• [KETENTUAN TUGAS]
Jawablah pertanyaan berikut berdasarkan berita tentang pleidoi Lukas Enembe di bawah ini.
(a) Berapa lama tuntutan penjara yang diajukan terhadap Lukas Enembe?
(b) Siapa yang membacakan nota pembelaan Lukas Enembe di persidangan?
(c) Rekening milik siapa saja yang diminta Lukas agar dibuka blokirnya?

• [TEKS SUMBER]
* * * * *

Saturday, April 27, 2024
33.7 C
Jayapura

Minta Dibebaskan dari Segala Dakwaan

Lukas: Jangan Zalimi  Saya Dengan Kasus Pencucian Uang Apalagi Kepemilikan Jet Pribadi

JAYAPURA – Mantan Gubernur Papua Lukas Enembe mengajukan keberatan atau pleidoi atas tuntutan 10 tahun 6 bulan penjara dalam kasus suap dan gratifikasi. Lukas merasa dituduh telah melakukan suap dan gratifikasi tersebut.

Selain itu, dalam pleidoinya, Lukas Enembe meminta maaf kepada Majelis Hakim atas sikap temperamentalnya saat menjalani sidang dugaan kasus korupsi yang menimpanya.

Nota pembelaan ini dibacakan oleh kuasa hukum Lukas Enembe, Petrus Bala Pattyona, dalam sidang di Pengadilan Tindak Pidana Korupsi (Tipikor) Jakarta, Kamis (21/9) kemarin.

Dalam pembelaan pribadinya, yang dibacakan kuasa hukumnya Petrus Bala Pattyona, mantan Gubernur Papua Lukas Enembe memohon kepada Majelis Hakim Pengadilan Tipikor Jakarta, yang mengadili perkara suap dan gratifikasi Lukas untuk menyatakan dirinya tidak bersalah  dan membebaskan dari segala dakwaan, yaitu perkara gratifikasi dalam Pasal 12a, Pasal 12b dan Pasal 11 dan Pasal 12 huruf B Undang-undang Tindak Pidana Korupsi.

Lukas juga memohon agar rekeningnya, rekening istrinya (Yulce Wenda) dan rekening anaknya (Astract Bona TM Enembe) dapat dibuka blokirnya, dan semua aset Lukas yang telah disita, agar dikembalikan.

“Saya juga mohon agar saya jangan dizalimi  lagi dengan kasus baru seperti Tindak Pidana Pencucian Uang atau kepemilikan jet pribadi yang tidak pernah ada, dan saya mohon nama baik dan kehormatan saya direhabilitasi,” kata Petrus membacakan pembelaan pribadi Lukas di Pengadilan Tipikor Jakarta, pada Kamis kemarin.

“Fisik dan psikis saya hancur dengan tuduhan yang mengada-ada dan tidak ada bukti berupa saksi dan surat serta tanpa ada barang bukti. Saya mendoakan Majelis Hakim supaya dengan hati yang jernih,  diberikan hikmat dan kebijaksanaan dalam menjatuhkan putusan yang seadil-adilnya,” sambungnya.

* * * * *

• [DATA TERSEDIA]
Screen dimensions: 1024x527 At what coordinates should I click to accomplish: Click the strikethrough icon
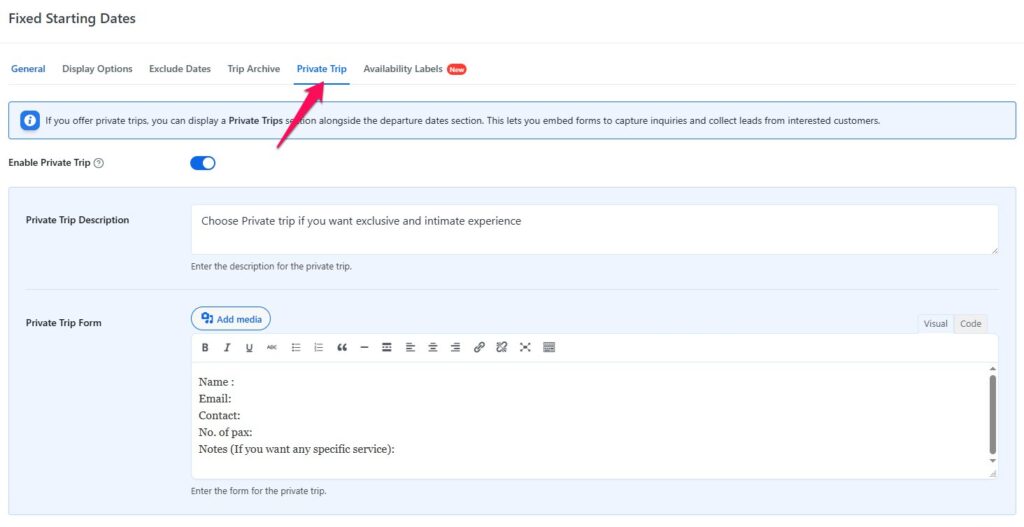pos(272,348)
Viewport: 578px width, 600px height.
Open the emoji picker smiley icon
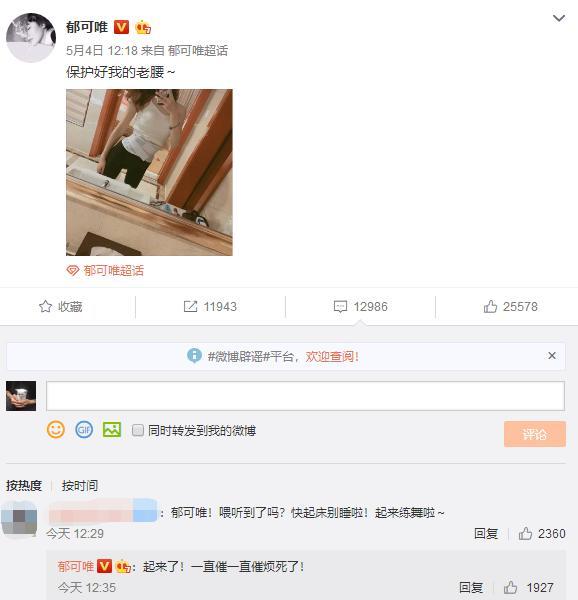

* * * * *

• [JAWABAN TUGAS]
(a) Lukas Enembe dituntut 10 tahun 6 bulan penjara.
(b) Nota pembelaan itu dibacakan oleh kuasa hukumnya, Petrus Bala Pattyona.
(c) Lukas meminta agar rekening miliknya sendiri, rekening istrinya (Yulce Wenda), dan rekening anaknya (Astract Bona TM Enembe) dibuka blokirnya.